What is required:
Change every "checkbox" to "check box" in the entries, starting at the first line and ending at the line containing "point(121,10)", and give those lines again with nothing else altered.

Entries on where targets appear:
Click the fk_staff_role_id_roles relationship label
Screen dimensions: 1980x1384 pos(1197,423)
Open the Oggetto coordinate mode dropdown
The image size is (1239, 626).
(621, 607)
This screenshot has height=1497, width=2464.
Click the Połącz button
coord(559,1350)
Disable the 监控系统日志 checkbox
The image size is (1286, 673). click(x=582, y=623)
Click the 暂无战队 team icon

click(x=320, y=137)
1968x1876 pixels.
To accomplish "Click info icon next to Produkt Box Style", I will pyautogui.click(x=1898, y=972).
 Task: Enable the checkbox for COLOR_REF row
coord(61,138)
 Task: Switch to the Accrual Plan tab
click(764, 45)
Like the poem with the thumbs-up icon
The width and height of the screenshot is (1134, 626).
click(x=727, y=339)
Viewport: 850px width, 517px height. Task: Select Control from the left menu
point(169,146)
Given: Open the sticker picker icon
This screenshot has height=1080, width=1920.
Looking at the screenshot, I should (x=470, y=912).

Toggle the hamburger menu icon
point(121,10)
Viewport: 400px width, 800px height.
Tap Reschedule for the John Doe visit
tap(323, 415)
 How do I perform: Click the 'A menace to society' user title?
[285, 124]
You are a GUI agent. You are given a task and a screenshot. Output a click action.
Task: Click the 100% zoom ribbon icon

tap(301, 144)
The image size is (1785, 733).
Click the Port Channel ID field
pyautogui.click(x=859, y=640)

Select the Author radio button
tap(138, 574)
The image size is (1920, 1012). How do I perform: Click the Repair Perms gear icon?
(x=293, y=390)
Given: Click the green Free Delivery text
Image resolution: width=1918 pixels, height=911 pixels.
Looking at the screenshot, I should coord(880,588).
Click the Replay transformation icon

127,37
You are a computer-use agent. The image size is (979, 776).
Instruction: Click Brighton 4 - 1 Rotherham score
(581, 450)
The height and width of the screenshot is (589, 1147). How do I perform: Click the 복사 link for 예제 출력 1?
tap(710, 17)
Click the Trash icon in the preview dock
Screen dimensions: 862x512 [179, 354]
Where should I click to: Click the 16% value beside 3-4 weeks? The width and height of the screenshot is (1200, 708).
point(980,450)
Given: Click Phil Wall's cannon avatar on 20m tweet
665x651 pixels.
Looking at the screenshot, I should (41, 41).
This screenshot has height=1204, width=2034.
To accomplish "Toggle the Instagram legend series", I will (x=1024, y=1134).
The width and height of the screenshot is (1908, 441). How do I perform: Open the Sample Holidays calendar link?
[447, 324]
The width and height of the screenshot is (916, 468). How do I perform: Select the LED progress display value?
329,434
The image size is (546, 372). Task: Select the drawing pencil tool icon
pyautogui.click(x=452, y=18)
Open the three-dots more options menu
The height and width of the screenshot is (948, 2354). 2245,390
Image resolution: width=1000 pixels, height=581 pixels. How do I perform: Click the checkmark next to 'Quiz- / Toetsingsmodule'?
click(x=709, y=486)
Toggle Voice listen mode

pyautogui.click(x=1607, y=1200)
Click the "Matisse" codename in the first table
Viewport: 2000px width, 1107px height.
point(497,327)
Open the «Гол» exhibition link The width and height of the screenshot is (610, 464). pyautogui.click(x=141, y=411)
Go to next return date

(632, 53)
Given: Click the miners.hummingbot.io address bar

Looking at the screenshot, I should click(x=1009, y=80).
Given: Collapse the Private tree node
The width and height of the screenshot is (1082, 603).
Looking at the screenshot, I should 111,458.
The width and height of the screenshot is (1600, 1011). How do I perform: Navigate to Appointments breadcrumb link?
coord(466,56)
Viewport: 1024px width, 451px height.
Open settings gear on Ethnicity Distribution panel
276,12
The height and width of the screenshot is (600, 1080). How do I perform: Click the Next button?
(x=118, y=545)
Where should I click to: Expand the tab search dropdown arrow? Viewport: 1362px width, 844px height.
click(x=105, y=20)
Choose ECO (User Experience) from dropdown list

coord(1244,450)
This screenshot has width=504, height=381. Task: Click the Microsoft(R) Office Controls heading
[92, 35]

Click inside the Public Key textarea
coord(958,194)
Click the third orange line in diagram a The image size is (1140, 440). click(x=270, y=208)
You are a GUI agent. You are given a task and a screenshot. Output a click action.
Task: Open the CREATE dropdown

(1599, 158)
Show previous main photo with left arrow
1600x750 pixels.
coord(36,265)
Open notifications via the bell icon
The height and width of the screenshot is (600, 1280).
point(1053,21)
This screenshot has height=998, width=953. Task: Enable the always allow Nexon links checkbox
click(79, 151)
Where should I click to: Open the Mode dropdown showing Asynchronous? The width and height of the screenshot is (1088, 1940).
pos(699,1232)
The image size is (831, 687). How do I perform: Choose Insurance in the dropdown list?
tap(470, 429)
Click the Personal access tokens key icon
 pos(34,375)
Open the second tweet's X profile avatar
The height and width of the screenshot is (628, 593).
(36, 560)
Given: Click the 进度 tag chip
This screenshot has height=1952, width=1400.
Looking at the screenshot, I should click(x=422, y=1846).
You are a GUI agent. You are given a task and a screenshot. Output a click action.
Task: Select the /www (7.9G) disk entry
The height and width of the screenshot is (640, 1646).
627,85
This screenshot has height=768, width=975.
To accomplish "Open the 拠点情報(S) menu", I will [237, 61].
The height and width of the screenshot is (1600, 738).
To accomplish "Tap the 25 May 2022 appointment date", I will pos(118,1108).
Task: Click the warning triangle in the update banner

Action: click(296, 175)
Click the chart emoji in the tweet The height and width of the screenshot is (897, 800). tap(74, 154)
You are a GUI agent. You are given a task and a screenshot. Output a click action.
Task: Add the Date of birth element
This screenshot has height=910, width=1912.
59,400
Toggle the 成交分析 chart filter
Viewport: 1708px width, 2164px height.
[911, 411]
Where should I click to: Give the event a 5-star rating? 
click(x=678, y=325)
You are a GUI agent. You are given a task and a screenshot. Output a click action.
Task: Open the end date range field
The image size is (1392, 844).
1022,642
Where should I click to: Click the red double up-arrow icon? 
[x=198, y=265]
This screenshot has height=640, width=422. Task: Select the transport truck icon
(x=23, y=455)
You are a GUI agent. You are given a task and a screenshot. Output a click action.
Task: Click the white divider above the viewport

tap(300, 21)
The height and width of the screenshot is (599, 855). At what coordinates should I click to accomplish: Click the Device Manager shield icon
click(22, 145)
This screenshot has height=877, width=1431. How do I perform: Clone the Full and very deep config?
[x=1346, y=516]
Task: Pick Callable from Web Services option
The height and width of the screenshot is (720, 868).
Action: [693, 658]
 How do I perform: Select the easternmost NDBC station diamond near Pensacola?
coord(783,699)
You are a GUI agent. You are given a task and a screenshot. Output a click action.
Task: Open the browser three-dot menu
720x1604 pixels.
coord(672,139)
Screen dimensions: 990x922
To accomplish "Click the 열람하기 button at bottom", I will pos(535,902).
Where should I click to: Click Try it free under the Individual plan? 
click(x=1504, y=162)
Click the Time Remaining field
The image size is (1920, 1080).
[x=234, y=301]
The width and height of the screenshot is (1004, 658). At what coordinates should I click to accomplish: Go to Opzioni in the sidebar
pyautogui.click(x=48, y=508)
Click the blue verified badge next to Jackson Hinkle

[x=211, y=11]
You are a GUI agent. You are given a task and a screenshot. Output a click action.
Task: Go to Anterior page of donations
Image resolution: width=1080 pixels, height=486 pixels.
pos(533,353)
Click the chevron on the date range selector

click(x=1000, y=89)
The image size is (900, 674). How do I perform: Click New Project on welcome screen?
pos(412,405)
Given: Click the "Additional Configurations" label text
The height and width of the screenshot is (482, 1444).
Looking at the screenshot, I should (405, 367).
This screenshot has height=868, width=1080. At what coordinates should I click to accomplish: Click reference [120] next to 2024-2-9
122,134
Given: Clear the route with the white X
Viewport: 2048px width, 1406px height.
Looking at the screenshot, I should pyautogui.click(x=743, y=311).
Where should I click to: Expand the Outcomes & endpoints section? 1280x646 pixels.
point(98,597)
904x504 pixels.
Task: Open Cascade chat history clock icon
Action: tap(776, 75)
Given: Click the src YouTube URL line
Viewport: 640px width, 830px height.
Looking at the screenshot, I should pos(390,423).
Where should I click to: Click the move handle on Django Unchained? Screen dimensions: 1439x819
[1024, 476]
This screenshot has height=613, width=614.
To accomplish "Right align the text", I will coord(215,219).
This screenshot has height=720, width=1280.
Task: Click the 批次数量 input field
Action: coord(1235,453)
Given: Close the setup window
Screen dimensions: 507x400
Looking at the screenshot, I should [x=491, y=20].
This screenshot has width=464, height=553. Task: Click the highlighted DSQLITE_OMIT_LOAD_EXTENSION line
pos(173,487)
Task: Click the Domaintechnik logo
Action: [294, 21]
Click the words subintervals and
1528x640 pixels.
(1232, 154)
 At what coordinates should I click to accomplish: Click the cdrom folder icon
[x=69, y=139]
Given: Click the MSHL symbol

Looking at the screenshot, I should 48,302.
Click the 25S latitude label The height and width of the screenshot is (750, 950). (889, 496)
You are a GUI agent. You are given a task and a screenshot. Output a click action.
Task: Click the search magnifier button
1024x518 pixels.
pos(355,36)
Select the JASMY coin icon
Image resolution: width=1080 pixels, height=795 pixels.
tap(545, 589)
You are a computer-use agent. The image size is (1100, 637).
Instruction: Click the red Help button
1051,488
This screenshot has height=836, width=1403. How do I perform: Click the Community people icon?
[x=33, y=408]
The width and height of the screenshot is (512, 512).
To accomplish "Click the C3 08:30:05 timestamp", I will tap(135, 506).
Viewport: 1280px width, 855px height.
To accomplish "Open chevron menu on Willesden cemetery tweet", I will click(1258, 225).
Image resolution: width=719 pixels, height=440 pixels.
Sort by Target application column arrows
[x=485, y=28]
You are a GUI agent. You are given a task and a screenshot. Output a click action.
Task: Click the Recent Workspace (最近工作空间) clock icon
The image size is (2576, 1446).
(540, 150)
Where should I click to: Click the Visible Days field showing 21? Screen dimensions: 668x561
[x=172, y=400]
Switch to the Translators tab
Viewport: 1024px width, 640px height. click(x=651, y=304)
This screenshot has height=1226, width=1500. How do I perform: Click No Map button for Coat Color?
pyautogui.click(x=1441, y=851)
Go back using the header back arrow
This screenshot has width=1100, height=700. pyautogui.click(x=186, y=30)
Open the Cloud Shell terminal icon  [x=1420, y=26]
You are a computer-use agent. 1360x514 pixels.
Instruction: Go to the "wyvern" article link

Finished answer:
Click the fk_staff_role_id_roles relationship label
Screen dimensions: 1980x1384 pos(1197,423)
Open the Oggetto coordinate mode dropdown
The image size is (1239, 626).
(621, 607)
This screenshot has height=1497, width=2464.
Click the Połącz button
coord(559,1350)
Disable the 监控系统日志 check box
The image size is (1286, 673). click(x=582, y=623)
Click the 暂无战队 team icon

click(x=320, y=137)
1968x1876 pixels.
To accomplish "Click info icon next to Produkt Box Style", I will pyautogui.click(x=1898, y=972).
 Task: Enable the check box for COLOR_REF row
coord(61,138)
 Task: Switch to the Accrual Plan tab
click(764, 45)
Like the poem with the thumbs-up icon
The width and height of the screenshot is (1134, 626).
click(x=727, y=339)
Viewport: 850px width, 517px height. Task: Select Control from the left menu
point(169,146)
Given: Open the sticker picker icon
This screenshot has height=1080, width=1920.
Looking at the screenshot, I should (x=470, y=912).

Toggle the hamburger menu icon
point(121,10)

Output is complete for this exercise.